Extrait fourni:

Le discours intégriste fait
autorité parce qu’il fait sens, sur des jeunes qui ne se
sentent de nulle part. Il leur offre un espace de substitution
virtuel supérieur au reste du monde qui leur garantit la
toute-puissance. Ce n’est pas pour rien que 99% de
l’endoctrinement se fait par un moyen de communication également
virtuel : internet ! Les internautes ne se rencontrent
qu’une fois endoctrinés. L’intégrisme
fascine ceux qui sont sans attache, les particules volantes
qui ne savent ni d’où elles viennent et ni où elles veulent
aller, en leur offrant un univers où ils reconstruisent de
nouvelles démarcations.
Vous revenez sur les trous
de mémoire aussi…
Oui, quel que soit l’angle de
mes travaux, je retombe toujours sur cette absence de récit
collectif … Cela laisse la place à des groupuscules pour mélanger
histoire et mémoire… L’intégrisme instaure un rapport au
temps qui consiste à répéter la création du monde. C’est
pour cette raison que la fusion des individus au sein des
groupuscules extrémistes se construit autour de la notion de foi
extérieure : en récitant de manière obsessionnelle les
rituels, on recrée l’atmosphère sacrée des évènements
miraculeux de la création du monde musulman. C’est comme si on
sortait du temps réel pour entrer dans un temps virtuel, un temps
sacré partagé avec Dieu.
Donc l’intégrisme
restructure les relations du jeune avec lui-même, avec son
entourage, avec l’espace et avec le temps…
Oui, exactement comme le
fascisme, l’intégrisme redéfinit les frontières entre la sphère
privée et la sphère publique, jusqu’à ce qu’il ne reste
plus rien de la première. L’adepte ne doit plus avoir de droits
en dehors des intérêts du groupe, ni de temps personnel, ni
d’espace privé. Le public envahit le privé, jusqu’à ce
qu’il ne reste plus rien de l’individu…
Comment dès lors le
combattre ?

Enregistrements fournis:
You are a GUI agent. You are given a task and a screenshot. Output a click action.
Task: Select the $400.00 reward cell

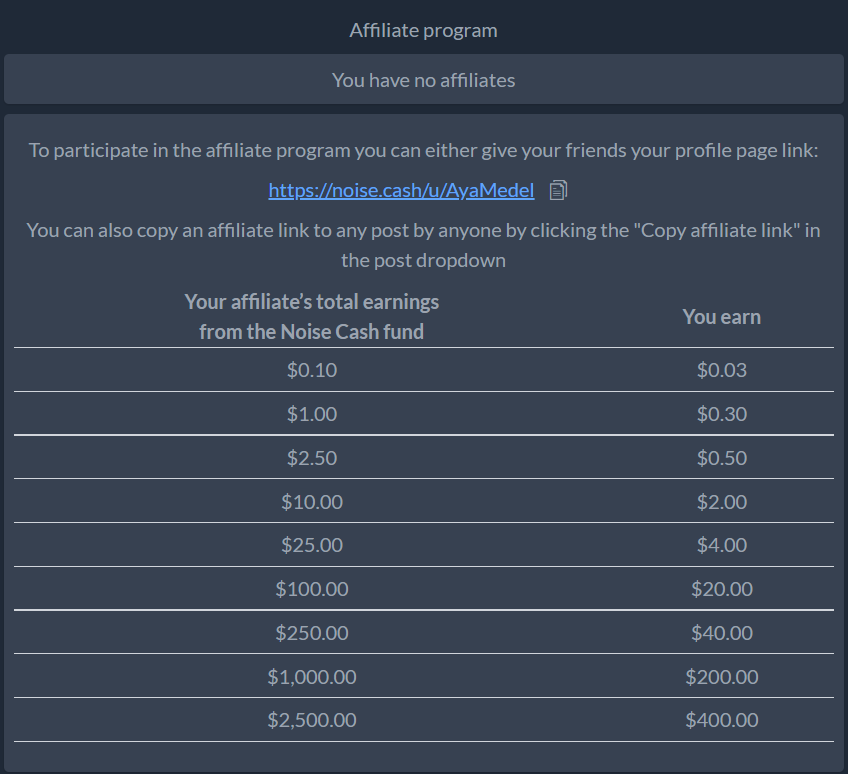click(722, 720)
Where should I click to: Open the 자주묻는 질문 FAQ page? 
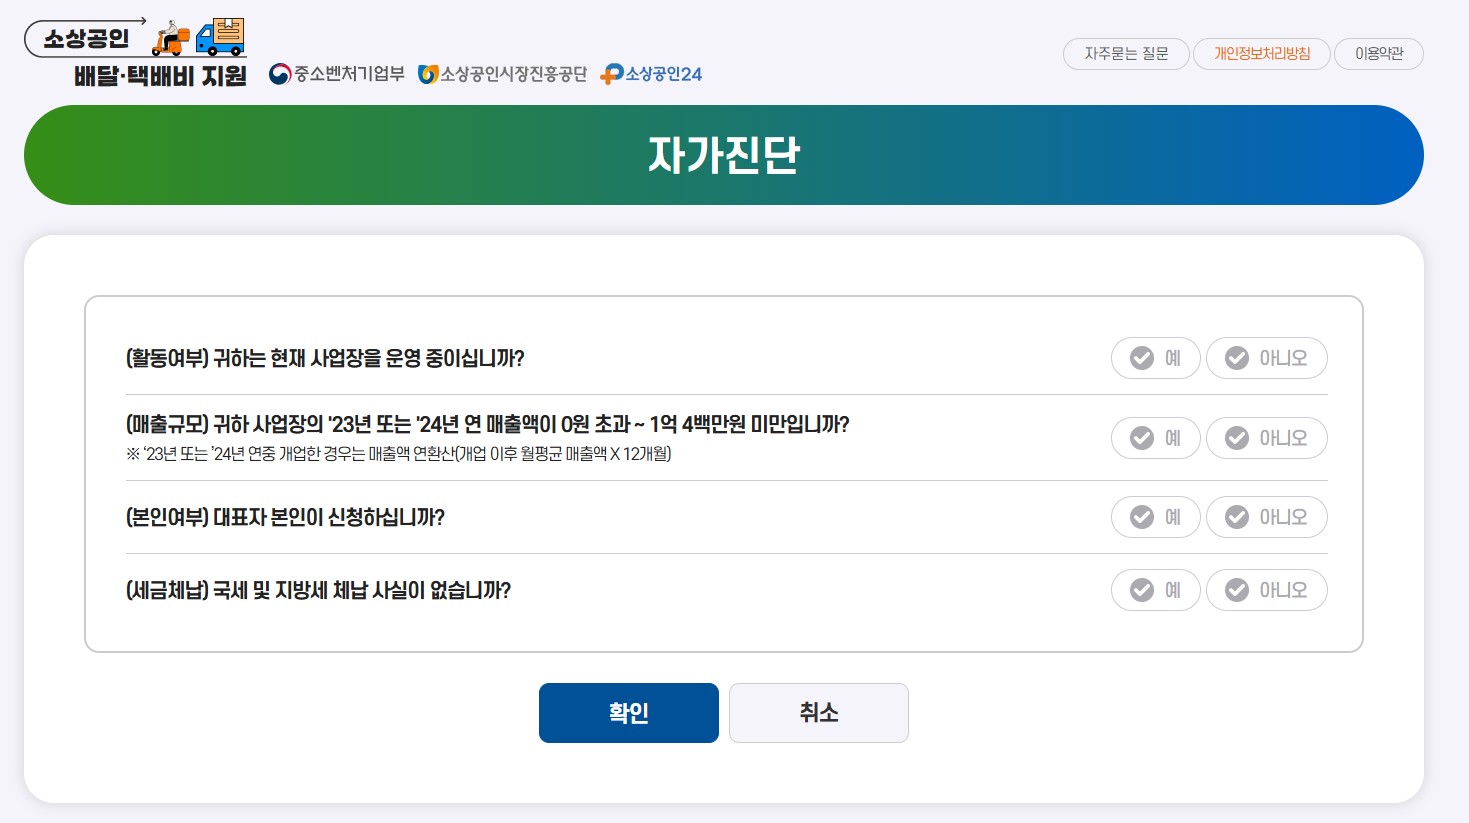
--
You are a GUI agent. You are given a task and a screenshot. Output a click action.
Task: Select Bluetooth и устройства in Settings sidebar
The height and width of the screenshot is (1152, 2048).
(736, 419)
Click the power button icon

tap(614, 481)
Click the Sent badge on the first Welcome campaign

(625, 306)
...
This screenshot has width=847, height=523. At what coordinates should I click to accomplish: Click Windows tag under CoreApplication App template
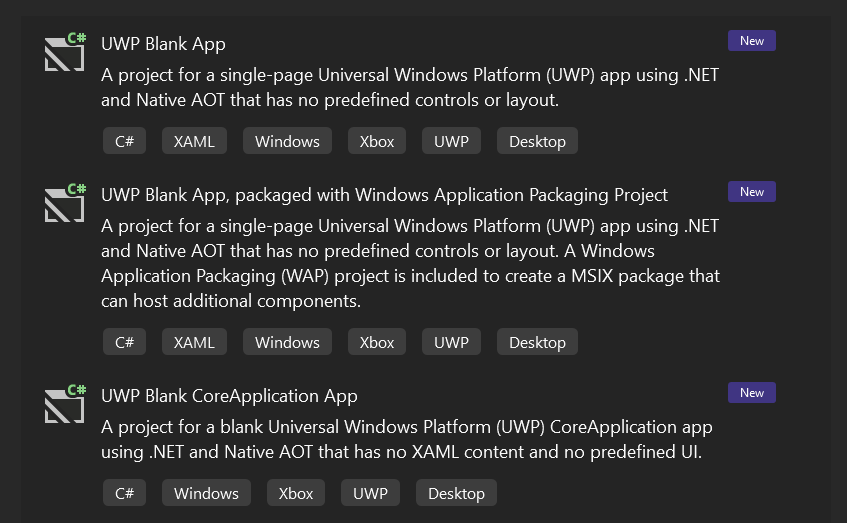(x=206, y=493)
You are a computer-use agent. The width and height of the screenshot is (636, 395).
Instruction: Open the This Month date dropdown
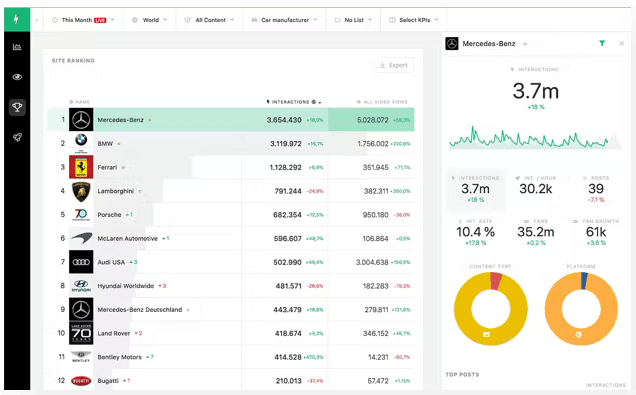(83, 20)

Travail à faire:
Recopiez l'extrait sur l'intégrisme dans son intégralité, sans en modifier un seul mot. Ces enregistrements proviennent d'une autre source que l'extrait.

Résultat de l'exercice:
Le discours intégriste fait
autorité parce qu’il fait sens, sur des jeunes qui ne se
sentent de nulle part. Il leur offre un espace de substitution
virtuel supérieur au reste du monde qui leur garantit la
toute-puissance. Ce n’est pas pour rien que 99% de
l’endoctrinement se fait par un moyen de communication également
virtuel : internet ! Les internautes ne se rencontrent
qu’une fois endoctrinés. L’intégrisme
fascine ceux qui sont sans attache, les particules volantes
qui ne savent ni d’où elles viennent et ni où elles veulent
aller, en leur offrant un univers où ils reconstruisent de
nouvelles démarcations.
Vous revenez sur les trous
de mémoire aussi…
Oui, quel que soit l’angle de
mes travaux, je retombe toujours sur cette absence de récit
collectif … Cela laisse la place à des groupuscules pour mélanger
histoire et mémoire… L’intégrisme instaure un rapport au
temps qui consiste à répéter la création du monde. C’est
pour cette raison que la fusion des individus au sein des
groupuscules extrémistes se construit autour de la notion de foi
extérieure : en récitant de manière obsessionnelle les
rituels, on recrée l’atmosphère sacrée des évènements
miraculeux de la création du monde musulman. C’est comme si on
sortait du temps réel pour entrer dans un temps virtuel, un temps
sacré partagé avec Dieu.
Donc l’intégrisme
restructure les relations du jeune avec lui-même, avec son
entourage, avec l’espace et avec le temps…
Oui, exactement comme le
fascisme, l’intégrisme redéfinit les frontières entre la sphère
privée et la sphère publique, jusqu’à ce qu’il ne reste
plus rien de la première. L’adepte ne doit plus avoir de droits
en dehors des intérêts du groupe, ni de temps personnel, ni
d’espace privé. Le public envahit le privé, jusqu’à ce
qu’il ne reste plus rien de l’individu…
Comment dès lors le
combattre ?